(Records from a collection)
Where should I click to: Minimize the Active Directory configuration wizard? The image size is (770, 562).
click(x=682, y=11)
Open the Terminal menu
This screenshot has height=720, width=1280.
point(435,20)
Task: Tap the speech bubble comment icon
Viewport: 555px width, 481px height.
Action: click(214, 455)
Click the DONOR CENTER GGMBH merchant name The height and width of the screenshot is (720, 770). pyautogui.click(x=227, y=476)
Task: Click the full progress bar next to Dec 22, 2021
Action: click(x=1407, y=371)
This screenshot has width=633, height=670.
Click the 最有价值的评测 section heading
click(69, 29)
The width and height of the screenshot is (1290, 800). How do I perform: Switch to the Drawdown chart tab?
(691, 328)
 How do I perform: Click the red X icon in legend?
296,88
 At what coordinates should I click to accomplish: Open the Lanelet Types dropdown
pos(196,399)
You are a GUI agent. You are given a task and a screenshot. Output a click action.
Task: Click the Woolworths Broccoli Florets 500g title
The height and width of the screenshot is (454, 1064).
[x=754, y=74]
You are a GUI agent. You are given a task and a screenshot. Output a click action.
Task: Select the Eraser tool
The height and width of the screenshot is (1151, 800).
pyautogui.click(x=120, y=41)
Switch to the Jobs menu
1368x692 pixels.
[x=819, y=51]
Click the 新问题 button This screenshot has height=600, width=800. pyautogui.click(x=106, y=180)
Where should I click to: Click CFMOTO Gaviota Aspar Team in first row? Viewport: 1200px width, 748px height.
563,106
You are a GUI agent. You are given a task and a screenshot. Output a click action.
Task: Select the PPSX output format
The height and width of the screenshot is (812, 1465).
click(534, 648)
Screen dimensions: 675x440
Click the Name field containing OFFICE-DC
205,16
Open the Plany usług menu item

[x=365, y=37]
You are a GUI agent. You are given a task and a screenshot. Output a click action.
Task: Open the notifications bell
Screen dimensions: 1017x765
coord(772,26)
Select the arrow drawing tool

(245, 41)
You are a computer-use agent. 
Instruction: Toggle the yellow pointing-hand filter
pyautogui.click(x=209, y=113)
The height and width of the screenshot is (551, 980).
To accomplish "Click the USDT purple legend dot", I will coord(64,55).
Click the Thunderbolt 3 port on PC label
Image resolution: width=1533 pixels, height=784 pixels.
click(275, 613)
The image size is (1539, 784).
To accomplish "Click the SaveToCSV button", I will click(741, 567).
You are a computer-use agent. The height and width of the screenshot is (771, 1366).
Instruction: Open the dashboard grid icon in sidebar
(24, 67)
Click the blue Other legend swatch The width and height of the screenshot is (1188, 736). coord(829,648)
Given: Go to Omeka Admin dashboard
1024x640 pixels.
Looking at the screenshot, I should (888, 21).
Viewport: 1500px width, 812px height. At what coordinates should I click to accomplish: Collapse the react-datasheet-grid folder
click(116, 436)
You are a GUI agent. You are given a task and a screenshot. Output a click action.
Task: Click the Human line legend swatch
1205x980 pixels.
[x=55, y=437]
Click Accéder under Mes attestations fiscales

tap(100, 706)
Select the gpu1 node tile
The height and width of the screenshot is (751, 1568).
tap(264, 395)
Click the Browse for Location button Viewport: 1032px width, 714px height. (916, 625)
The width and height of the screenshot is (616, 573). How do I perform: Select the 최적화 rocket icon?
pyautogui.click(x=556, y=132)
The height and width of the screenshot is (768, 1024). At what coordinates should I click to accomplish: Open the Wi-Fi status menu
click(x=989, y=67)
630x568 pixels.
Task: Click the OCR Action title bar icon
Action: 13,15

» **To do**
From the first line to the last, reproduce the data above exactly.

» **Output for this task**
Where should I click to: Minimize the Active Directory configuration wizard? The image size is (770, 562).
click(x=682, y=11)
Open the Terminal menu
This screenshot has height=720, width=1280.
point(435,20)
Task: Tap the speech bubble comment icon
Viewport: 555px width, 481px height.
Action: click(214, 455)
Click the DONOR CENTER GGMBH merchant name The height and width of the screenshot is (720, 770). pyautogui.click(x=227, y=476)
Task: Click the full progress bar next to Dec 22, 2021
Action: click(x=1407, y=371)
This screenshot has width=633, height=670.
Click the 最有价值的评测 section heading
click(69, 29)
The width and height of the screenshot is (1290, 800). How do I perform: Switch to the Drawdown chart tab?
(691, 328)
 How do I perform: Click the red X icon in legend?
296,88
 At what coordinates should I click to accomplish: Open the Lanelet Types dropdown
pos(196,399)
You are a GUI agent. You are given a task and a screenshot. Output a click action.
Task: Click the Woolworths Broccoli Florets 500g title
The height and width of the screenshot is (454, 1064).
[x=754, y=74]
You are a GUI agent. You are given a task and a screenshot. Output a click action.
Task: Select the Eraser tool
The height and width of the screenshot is (1151, 800).
pyautogui.click(x=120, y=41)
Switch to the Jobs menu
1368x692 pixels.
[x=819, y=51]
Click the 新问题 button This screenshot has height=600, width=800. pyautogui.click(x=106, y=180)
Where should I click to: Click CFMOTO Gaviota Aspar Team in first row? Viewport: 1200px width, 748px height.
563,106
You are a GUI agent. You are given a task and a screenshot. Output a click action.
Task: Select the PPSX output format
The height and width of the screenshot is (812, 1465).
click(534, 648)
Screen dimensions: 675x440
Click the Name field containing OFFICE-DC
205,16
Open the Plany usług menu item

[x=365, y=37]
You are a GUI agent. You are given a task and a screenshot. Output a click action.
Task: Open the notifications bell
Screen dimensions: 1017x765
coord(772,26)
Select the arrow drawing tool

(245, 41)
You are a computer-use agent. 
Instruction: Toggle the yellow pointing-hand filter
pyautogui.click(x=209, y=113)
The height and width of the screenshot is (551, 980).
To accomplish "Click the USDT purple legend dot", I will coord(64,55).
Click the Thunderbolt 3 port on PC label
Image resolution: width=1533 pixels, height=784 pixels.
click(275, 613)
The image size is (1539, 784).
To accomplish "Click the SaveToCSV button", I will click(741, 567).
You are a computer-use agent. The height and width of the screenshot is (771, 1366).
Instruction: Open the dashboard grid icon in sidebar
(24, 67)
Click the blue Other legend swatch The width and height of the screenshot is (1188, 736). coord(829,648)
Given: Go to Omeka Admin dashboard
1024x640 pixels.
Looking at the screenshot, I should (888, 21).
Viewport: 1500px width, 812px height. At what coordinates should I click to accomplish: Collapse the react-datasheet-grid folder
click(116, 436)
You are a GUI agent. You are given a task and a screenshot. Output a click action.
Task: Click the Human line legend swatch
1205x980 pixels.
[x=55, y=437]
Click Accéder under Mes attestations fiscales

tap(100, 706)
Select the gpu1 node tile
The height and width of the screenshot is (751, 1568).
tap(264, 395)
Click the Browse for Location button Viewport: 1032px width, 714px height. (916, 625)
The width and height of the screenshot is (616, 573). How do I perform: Select the 최적화 rocket icon?
pyautogui.click(x=556, y=132)
The height and width of the screenshot is (768, 1024). At what coordinates should I click to accomplish: Open the Wi-Fi status menu
click(x=989, y=67)
630x568 pixels.
Task: Click the OCR Action title bar icon
Action: 13,15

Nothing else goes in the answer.